Outcome Measure #3 — Alternate Level of Care (ALC) rate
- The ministry is working with Ontario Health and hospitals to address capacity and ALC challenges (creating capacity across the continuum; supporting growing demand for hospital services; and ensuring appropriate patients’ transition. The ALC rate is progressing favourably from 16.6% in FY 2020–21 to 14.3% in FY 2021–22; the drop may be related to COVID‑19 response.
Outcome Measure #4 — Improving timely access to care for mental health patients in crisis
- The percentage of repeat emergency department visits for mental health and substance abuse has decreased from 26.87% in 2020–21 to 25.86% in 2021–22, slightly below its target of 26.82%. Target reflects consistent year-over-year increase resulting from an higher demand for services due to the pandemic. This growth rate of the target is anticipated to have diminishing growth due to impacts of MHA Roadmap to Wellness investments from 2019–20 to the end of 2021–22, including the ongoing parallel work with Ontario Health Teams to enhance coordinated access.
In addition to the 14 government-directed and ministry-identified KPIs, the Ministry of Health tracks outcomes and outputs measures at the program level and reports on them through quarterly report backs and other in-year submissions to support evidence-based decision making.

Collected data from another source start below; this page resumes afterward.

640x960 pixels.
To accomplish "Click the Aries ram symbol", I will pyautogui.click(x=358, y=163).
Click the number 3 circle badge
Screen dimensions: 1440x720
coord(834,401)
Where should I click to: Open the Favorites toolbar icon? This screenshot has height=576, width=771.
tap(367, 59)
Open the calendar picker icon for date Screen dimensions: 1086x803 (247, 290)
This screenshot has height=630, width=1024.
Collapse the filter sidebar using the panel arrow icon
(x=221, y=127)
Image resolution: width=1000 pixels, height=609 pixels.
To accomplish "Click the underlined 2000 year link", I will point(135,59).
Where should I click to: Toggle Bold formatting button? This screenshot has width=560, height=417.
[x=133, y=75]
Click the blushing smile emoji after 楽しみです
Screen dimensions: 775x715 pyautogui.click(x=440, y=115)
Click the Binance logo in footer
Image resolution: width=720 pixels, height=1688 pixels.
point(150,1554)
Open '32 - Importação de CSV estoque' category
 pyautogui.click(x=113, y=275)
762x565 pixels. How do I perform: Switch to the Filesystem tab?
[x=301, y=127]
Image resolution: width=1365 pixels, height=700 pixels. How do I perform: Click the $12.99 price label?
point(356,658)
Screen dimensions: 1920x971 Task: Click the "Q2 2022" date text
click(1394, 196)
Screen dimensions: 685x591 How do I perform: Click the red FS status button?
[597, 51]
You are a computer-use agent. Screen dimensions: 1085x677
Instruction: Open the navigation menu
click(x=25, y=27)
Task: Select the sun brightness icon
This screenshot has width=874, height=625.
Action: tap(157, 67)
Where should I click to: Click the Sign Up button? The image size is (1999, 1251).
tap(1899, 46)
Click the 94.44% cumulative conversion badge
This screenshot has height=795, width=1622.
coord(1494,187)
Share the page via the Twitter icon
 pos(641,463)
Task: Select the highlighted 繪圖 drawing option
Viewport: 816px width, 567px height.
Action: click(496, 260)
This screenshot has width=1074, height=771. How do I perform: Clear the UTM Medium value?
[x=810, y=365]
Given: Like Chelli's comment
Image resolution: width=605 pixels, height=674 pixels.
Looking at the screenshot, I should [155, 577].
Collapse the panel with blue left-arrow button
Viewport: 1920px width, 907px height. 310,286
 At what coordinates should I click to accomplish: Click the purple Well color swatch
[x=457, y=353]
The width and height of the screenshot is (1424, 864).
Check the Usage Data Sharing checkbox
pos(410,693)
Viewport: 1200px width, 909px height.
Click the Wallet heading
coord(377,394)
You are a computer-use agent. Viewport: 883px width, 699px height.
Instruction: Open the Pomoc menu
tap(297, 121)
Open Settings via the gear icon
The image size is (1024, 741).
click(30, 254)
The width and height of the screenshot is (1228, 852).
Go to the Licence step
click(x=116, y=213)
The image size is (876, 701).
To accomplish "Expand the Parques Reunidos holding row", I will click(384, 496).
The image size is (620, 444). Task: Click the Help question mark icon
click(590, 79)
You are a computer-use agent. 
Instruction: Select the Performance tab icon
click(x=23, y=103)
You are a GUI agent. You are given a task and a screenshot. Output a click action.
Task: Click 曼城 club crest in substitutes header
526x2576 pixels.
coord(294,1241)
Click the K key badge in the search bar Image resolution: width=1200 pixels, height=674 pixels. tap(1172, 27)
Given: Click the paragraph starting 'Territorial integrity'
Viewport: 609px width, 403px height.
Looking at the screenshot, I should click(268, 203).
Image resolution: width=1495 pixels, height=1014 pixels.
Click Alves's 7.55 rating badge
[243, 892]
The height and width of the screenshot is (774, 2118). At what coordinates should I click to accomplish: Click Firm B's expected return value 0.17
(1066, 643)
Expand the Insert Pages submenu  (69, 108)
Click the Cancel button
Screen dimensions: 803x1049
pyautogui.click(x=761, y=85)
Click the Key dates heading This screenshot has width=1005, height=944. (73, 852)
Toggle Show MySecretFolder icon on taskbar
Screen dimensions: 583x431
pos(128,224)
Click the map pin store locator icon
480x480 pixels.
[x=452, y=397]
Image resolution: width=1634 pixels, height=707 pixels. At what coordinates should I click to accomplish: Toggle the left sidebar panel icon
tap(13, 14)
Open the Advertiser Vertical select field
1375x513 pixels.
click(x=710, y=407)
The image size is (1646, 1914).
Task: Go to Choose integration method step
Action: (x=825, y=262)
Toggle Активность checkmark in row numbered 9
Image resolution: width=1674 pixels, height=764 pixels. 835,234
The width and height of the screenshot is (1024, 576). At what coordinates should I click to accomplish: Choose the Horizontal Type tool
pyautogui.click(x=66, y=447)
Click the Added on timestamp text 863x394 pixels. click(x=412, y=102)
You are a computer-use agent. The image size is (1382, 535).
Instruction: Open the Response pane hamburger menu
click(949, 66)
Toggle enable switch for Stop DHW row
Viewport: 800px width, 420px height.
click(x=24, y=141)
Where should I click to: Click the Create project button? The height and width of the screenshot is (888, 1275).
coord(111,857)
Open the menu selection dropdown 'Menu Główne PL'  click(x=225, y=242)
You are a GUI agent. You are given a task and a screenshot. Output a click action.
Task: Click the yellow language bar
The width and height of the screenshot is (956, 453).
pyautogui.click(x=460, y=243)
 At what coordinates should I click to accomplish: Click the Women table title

Table 3: Ministry Interim Actual Expenditures 2021–2022
Item | Amount ($M) |
---|---|
COVID‑19 Approvals | 6,977,584,100 |
Other Operating | 58,346,764,392 |
Capital | 1,646,496,900 |
Total Ministry | 66,970,845,392 |
Consolidation Adjustments | 9,637,873,000 |
Total | 76,608,718,392 |
Staff Strength (as of March 31, 2022) |
3,187.5 |
Footnotes
- footnote[1] Back to paragraph Estimates, Interim Actuals and Actuals for prior fiscal years are re-stated to reflect any changes in ministry organization and/or program structure. Interim actuals reflect the numbers presented in the 2022 Ontario Budget.
- footnote[2] Back to paragraph Ontario Health includes funding flowed from the Minstry of Long-Term Care. In 22–23, the estimated amount to be flowed to Ontario Health from the Ministry of Long-Term Care is $4,743,762,400.
- footnote[3] Back to paragraph Interim actuals reflect the numbers presented in the 2022 Ontario Budget for the Health Sector.
- footnote[4] Back to paragraph Ontario Public Service Full-Time Equivalent positions.